— REQUIRED ACTION —
Set down, word for word, the line with "This screenshot has" and the lines after it through the final line of the data below, without pictures.

BEGIN TASK INPUTS

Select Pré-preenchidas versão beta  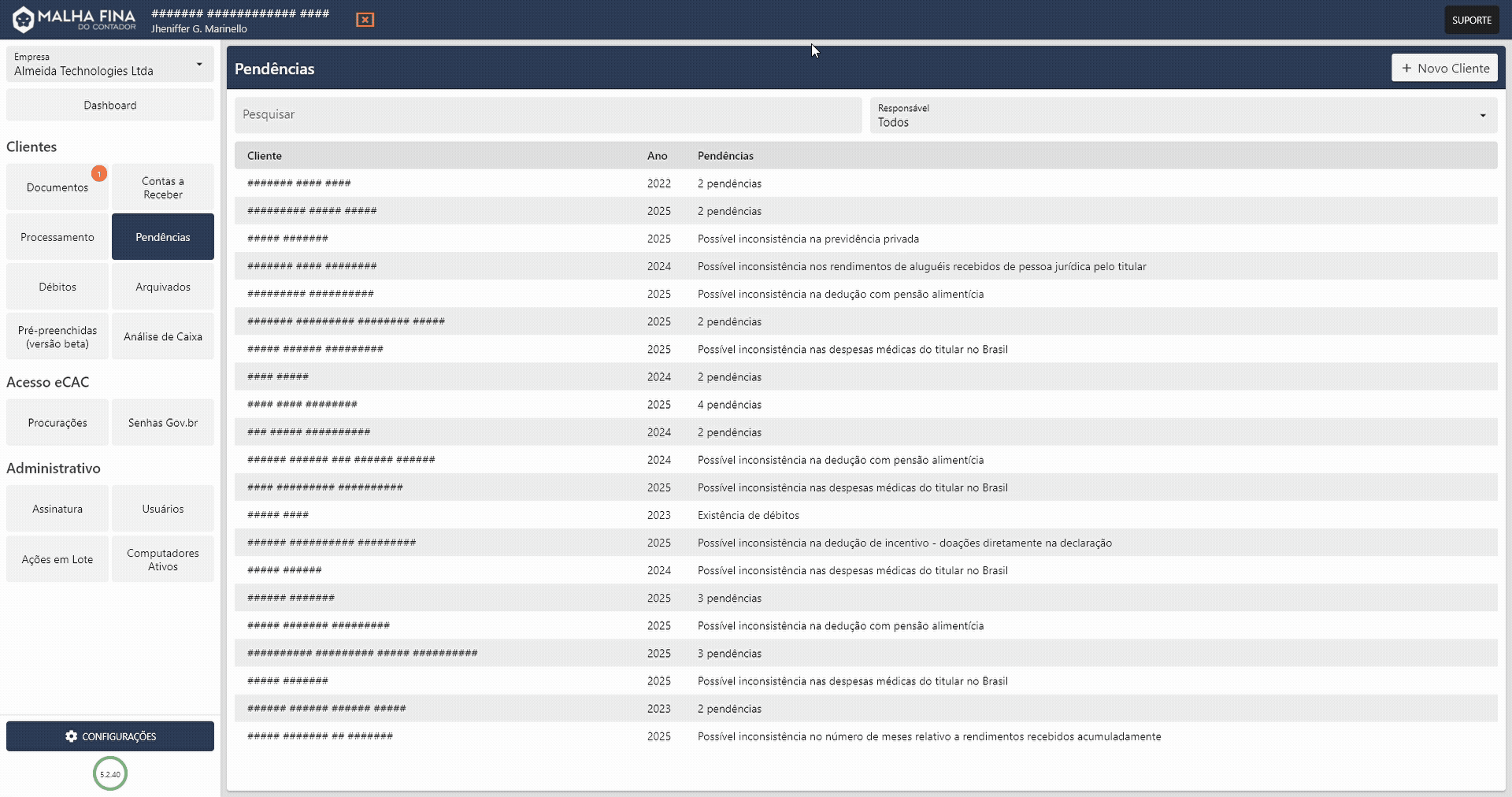(x=56, y=336)
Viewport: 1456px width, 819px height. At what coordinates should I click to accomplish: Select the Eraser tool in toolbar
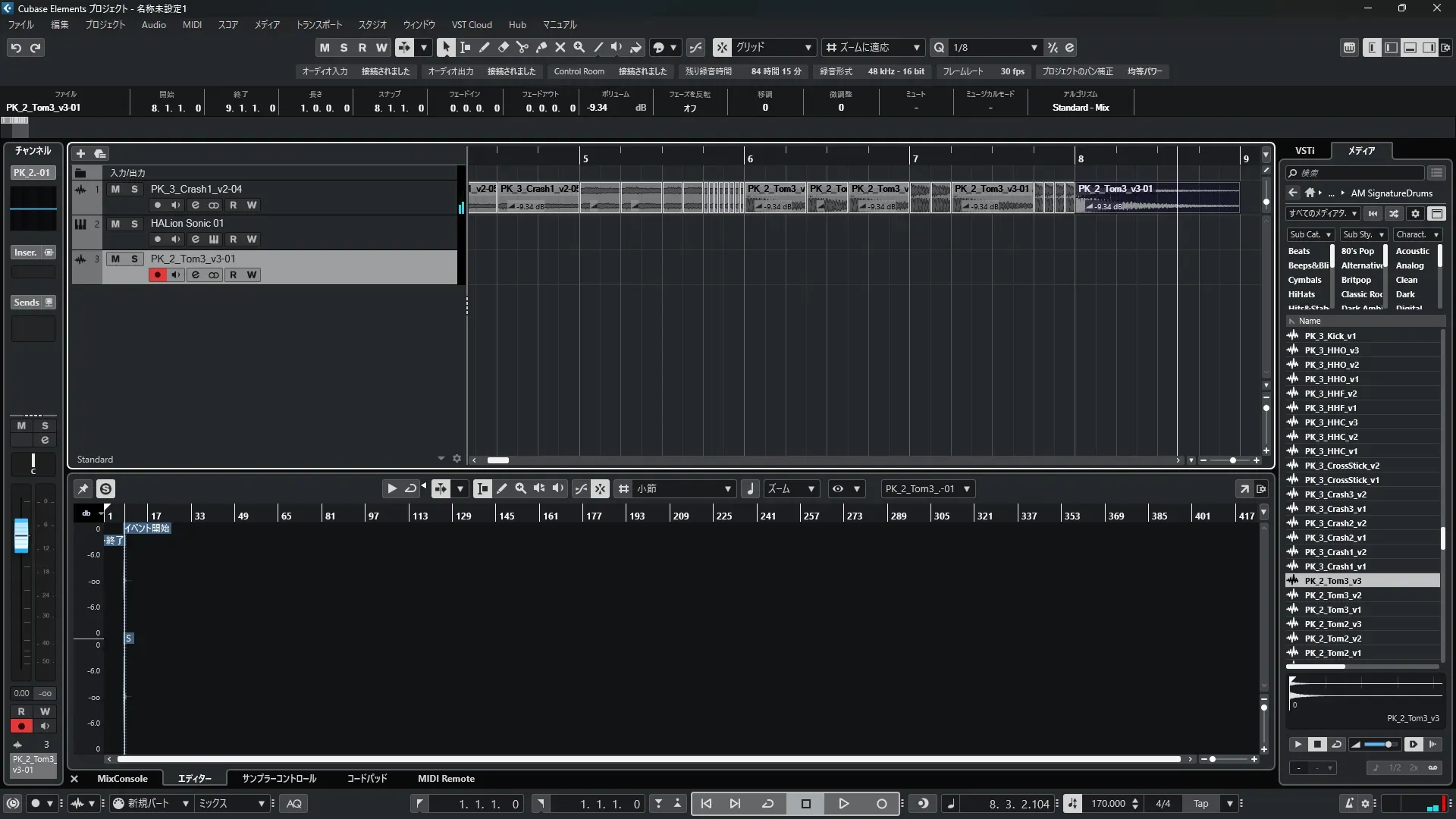tap(503, 48)
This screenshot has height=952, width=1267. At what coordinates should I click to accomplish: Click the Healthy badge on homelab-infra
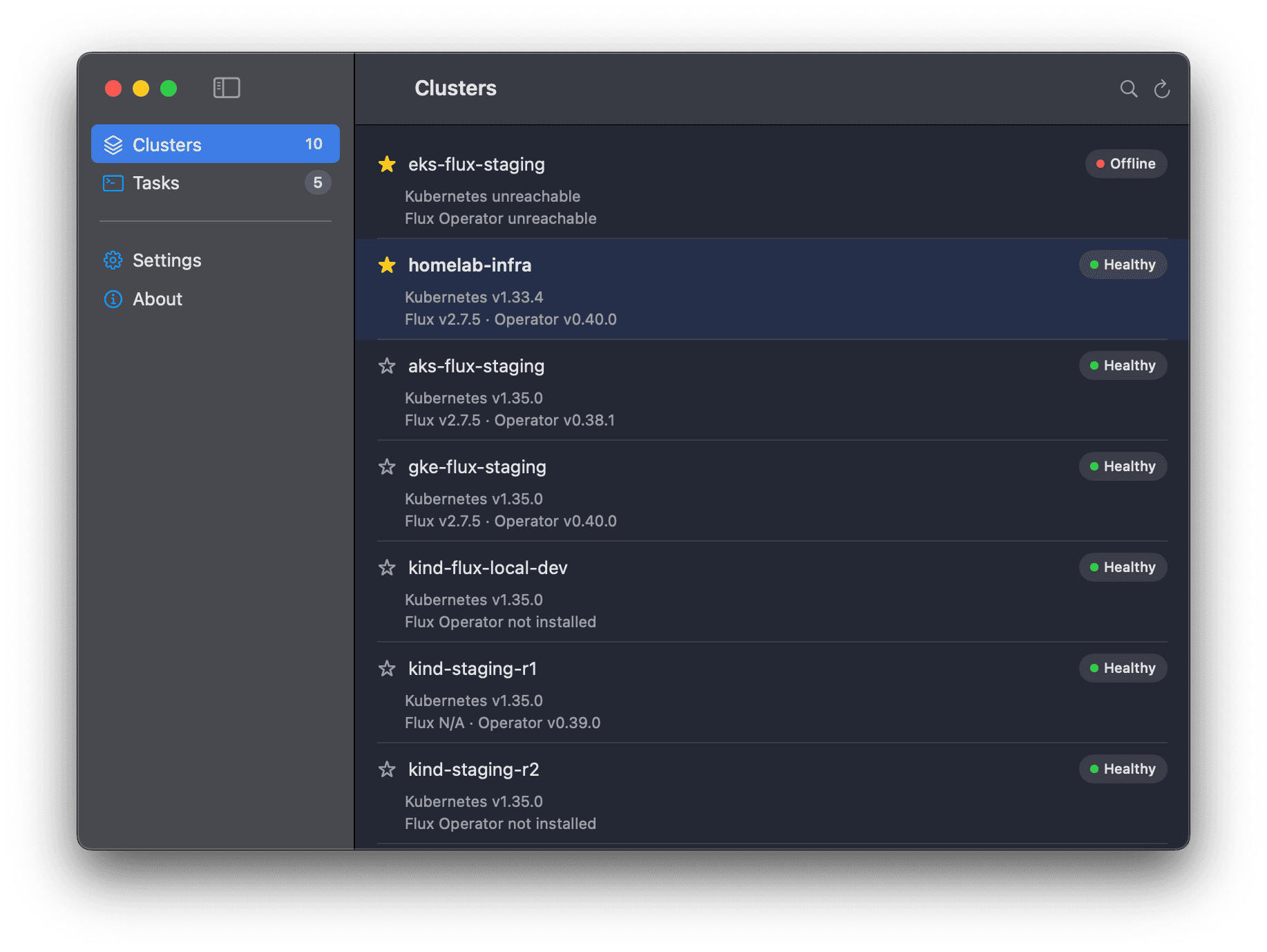1123,265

END TASK INPUTS

— FINISHED EXERCISE —
This screenshot has height=952, width=1267. At what coordinates should I click to accomplish: Click the Healthy badge on homelab-infra
1123,265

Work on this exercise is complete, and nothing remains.